- [Document excerpt]:
▼

Some of my personal preparations included being the host of many a Hurricane Party where family and friends who lived in evacuation zones brought food and supplies along with their evacuating selves. Hurricane parties are, honestly, not uncommon in South Florida. They serve as a distraction for our children and, truth be told, for the adults too. Hurricanes, and the potential for a direct hit, are frightening. The 24-hour broadcasts do very little to help keep anxiety at bay. After South Florida took significant hits from Hurricane Andrew in 1992 and Hurricane Wilma in 2005, my neighbors and I all became proficient in a whole new language. Steering winds, cone of uncertainty, El Nino, storm surge, wind shear, and wind gusts are just a drop in the new-lingo bucket.
But, like most Floridians, when enough time passes with more major Hurricane warnings than hits, we become complacent about being prepared. But for those parents who have Gators here from out of state, the first mention of a named storm or hurricane possibly heading our way sends them into the beginnings of justifiable panic at an unfamiliar danger. When the news about a potential storm starts dominating the airwaves while still well in advance of a storm’s arrival (which they assuredly do in Florida, but they also make national news, too), those parents’ concerns go into overdrive. (What they don’t know is that their students are busy distracting themselves with Jim Cantore memes!)

▲

- [Excerpted records]:
▼

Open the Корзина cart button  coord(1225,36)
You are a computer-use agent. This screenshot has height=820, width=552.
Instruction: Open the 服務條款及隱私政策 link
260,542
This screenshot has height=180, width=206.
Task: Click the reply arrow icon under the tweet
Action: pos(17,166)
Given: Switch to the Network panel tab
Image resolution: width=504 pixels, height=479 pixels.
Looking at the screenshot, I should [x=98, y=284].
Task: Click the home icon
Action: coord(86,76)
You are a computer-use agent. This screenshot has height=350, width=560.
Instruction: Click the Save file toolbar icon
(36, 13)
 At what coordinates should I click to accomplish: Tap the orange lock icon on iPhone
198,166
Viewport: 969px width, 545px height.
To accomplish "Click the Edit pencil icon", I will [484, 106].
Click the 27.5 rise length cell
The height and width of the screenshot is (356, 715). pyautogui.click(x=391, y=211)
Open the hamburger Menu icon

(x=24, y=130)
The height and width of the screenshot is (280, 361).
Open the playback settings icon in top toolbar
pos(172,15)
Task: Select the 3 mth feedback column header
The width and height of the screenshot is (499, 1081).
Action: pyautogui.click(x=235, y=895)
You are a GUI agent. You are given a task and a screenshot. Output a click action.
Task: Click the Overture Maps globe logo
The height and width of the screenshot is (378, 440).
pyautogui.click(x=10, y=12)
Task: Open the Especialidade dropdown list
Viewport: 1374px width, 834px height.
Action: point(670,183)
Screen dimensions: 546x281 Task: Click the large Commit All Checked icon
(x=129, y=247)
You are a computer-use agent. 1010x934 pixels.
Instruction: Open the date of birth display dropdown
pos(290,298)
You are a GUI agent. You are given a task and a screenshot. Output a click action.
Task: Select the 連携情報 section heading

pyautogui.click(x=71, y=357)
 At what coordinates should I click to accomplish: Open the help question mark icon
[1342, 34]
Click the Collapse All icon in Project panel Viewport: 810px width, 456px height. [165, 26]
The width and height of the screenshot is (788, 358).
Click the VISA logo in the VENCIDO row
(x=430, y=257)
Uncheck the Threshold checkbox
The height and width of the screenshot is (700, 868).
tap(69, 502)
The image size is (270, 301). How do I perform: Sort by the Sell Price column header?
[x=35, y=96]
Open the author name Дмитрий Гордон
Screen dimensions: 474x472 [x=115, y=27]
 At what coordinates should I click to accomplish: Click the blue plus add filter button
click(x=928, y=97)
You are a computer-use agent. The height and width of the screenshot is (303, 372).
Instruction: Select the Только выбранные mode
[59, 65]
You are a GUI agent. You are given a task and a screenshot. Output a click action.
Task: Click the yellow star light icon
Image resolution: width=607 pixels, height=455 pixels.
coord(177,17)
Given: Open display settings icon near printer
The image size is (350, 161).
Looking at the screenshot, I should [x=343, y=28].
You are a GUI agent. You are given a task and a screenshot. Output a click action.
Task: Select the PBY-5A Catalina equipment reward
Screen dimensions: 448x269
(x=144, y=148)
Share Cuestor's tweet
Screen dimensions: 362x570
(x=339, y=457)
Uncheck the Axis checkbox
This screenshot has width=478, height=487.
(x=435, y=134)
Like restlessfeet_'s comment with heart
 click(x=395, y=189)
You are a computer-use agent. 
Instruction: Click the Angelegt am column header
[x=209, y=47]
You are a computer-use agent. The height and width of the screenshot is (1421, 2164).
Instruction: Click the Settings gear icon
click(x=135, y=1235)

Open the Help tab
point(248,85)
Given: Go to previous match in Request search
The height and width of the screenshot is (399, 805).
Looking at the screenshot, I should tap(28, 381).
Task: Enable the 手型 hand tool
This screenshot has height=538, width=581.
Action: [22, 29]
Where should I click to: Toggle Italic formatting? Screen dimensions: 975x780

▲

- [The task]:
Please answer these from the hurricane text:
(a) Which two hurricanes hit South Florida in 1992 and 2005?
(b) What do hurricane parties serve as for children and adults?
(c) What are the students of out-of-state parents busy distracting themselves with?

- [Result for this exercise]:
(a) Hurricane Andrew in 1992 and Hurricane Wilma in 2005.
(b) A distraction.
(c) Jim Cantore memes.